10. Tweet Component

Tweet Component

In Step 4 of the Planning Stage, we saw that this component will need access to the following data:

  • users
  • tweets
  • authedUser.

Let's connect this component to the store!

L710 Tweet State V1

Notice how we're passing an id prop along to the Tweet component:

<Tweet id={id} />

Because we're doing this, the mapStateToProps function's second argument (ownProps) will be an object that has an id property with this value.

Arguments inside the `mapStateToProps` function

Arguments inside the mapStateToProps function

So as of right now, this is what the mapStateToProps function looks like:

function mapStateToProps ({authedUser, users, tweets}, { id }) {
  const tweet = tweets[id];

  return {
    authedUser,
    tweet: formatTweet(tweet, users[tweet.author], authedUser)
  };
}

The important thing to notice here is that mapStateToProps accepts two arguments:

  • the state of the store
  • the props passed to the Tweet component

We're destructuring both arguments. From the store, we're extracting:

  • the authedUser data
  • the users data
  • the tweets data

Then we're getting the id from the props passed to the Tweets Component.
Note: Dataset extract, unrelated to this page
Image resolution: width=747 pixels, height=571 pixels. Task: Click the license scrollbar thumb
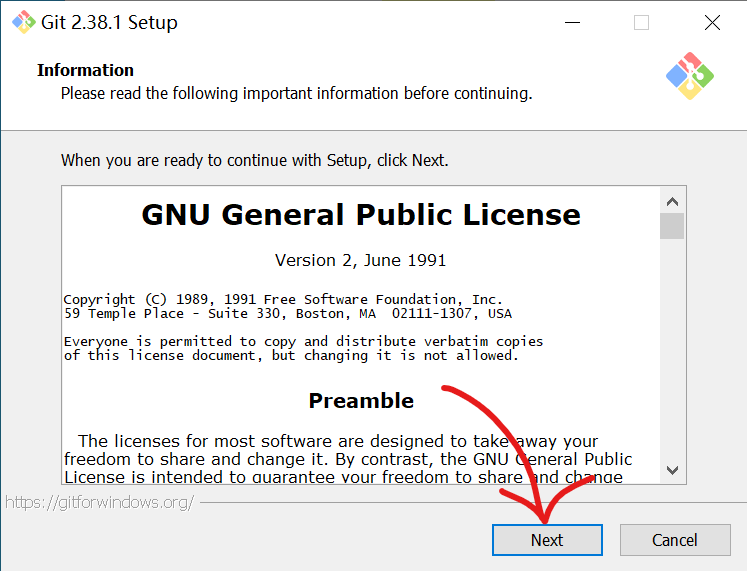coord(672,226)
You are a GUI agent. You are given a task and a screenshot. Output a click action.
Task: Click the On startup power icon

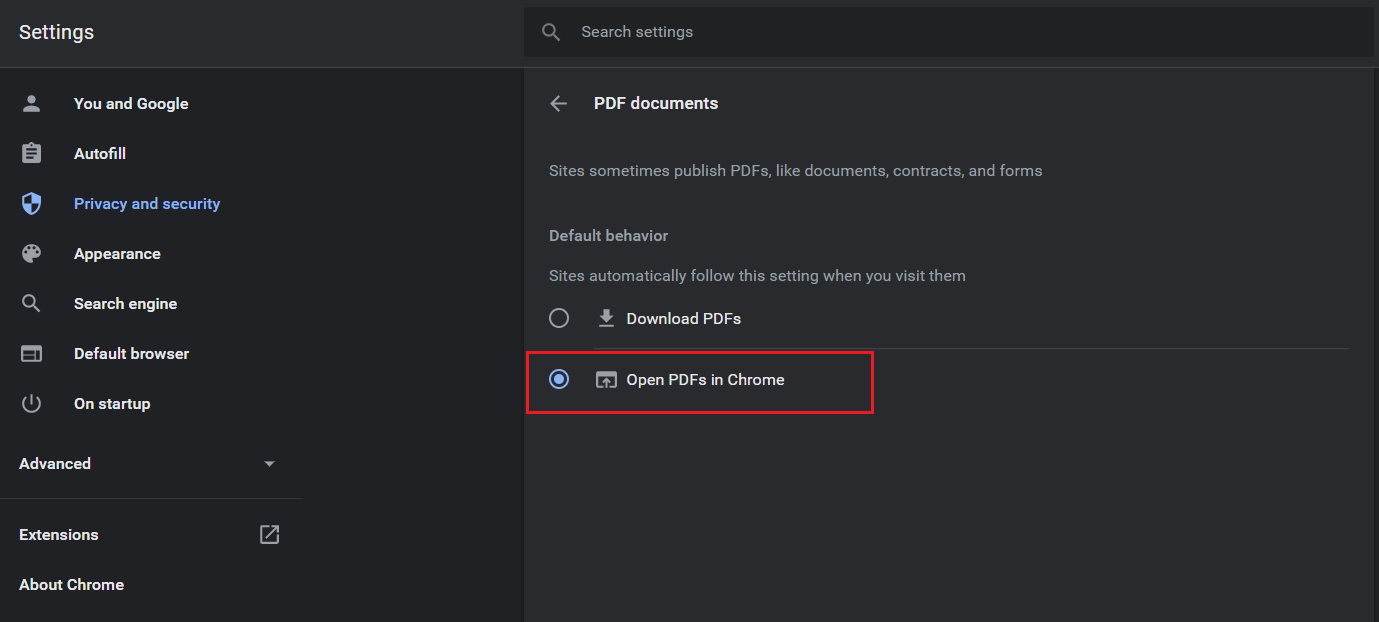click(x=32, y=404)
We need both of these pieces of data (coming from the store's state and coming from the component) so that we can determine which Tweet should be displayed by Tweet Component.

L733 Handling A Parent Tweet V1

So this is what the final state of the Tweet Component's mapStateToProps function looks like:

function mapStateToProps ({authedUser, users, tweets}, { id }) {
  const tweet = tweets[id];
  const parentTweet = tweet ? tweets[tweet.replyingTo] : null;

  return {
    authedUser,
    tweet: tweet
      ? formatTweet(tweet, users[tweet.author], authedUser, parentTweet)
      : null
  };
}

Now that we're getting all of the data we need from the store, we can actually build the UI for the Tweet Component.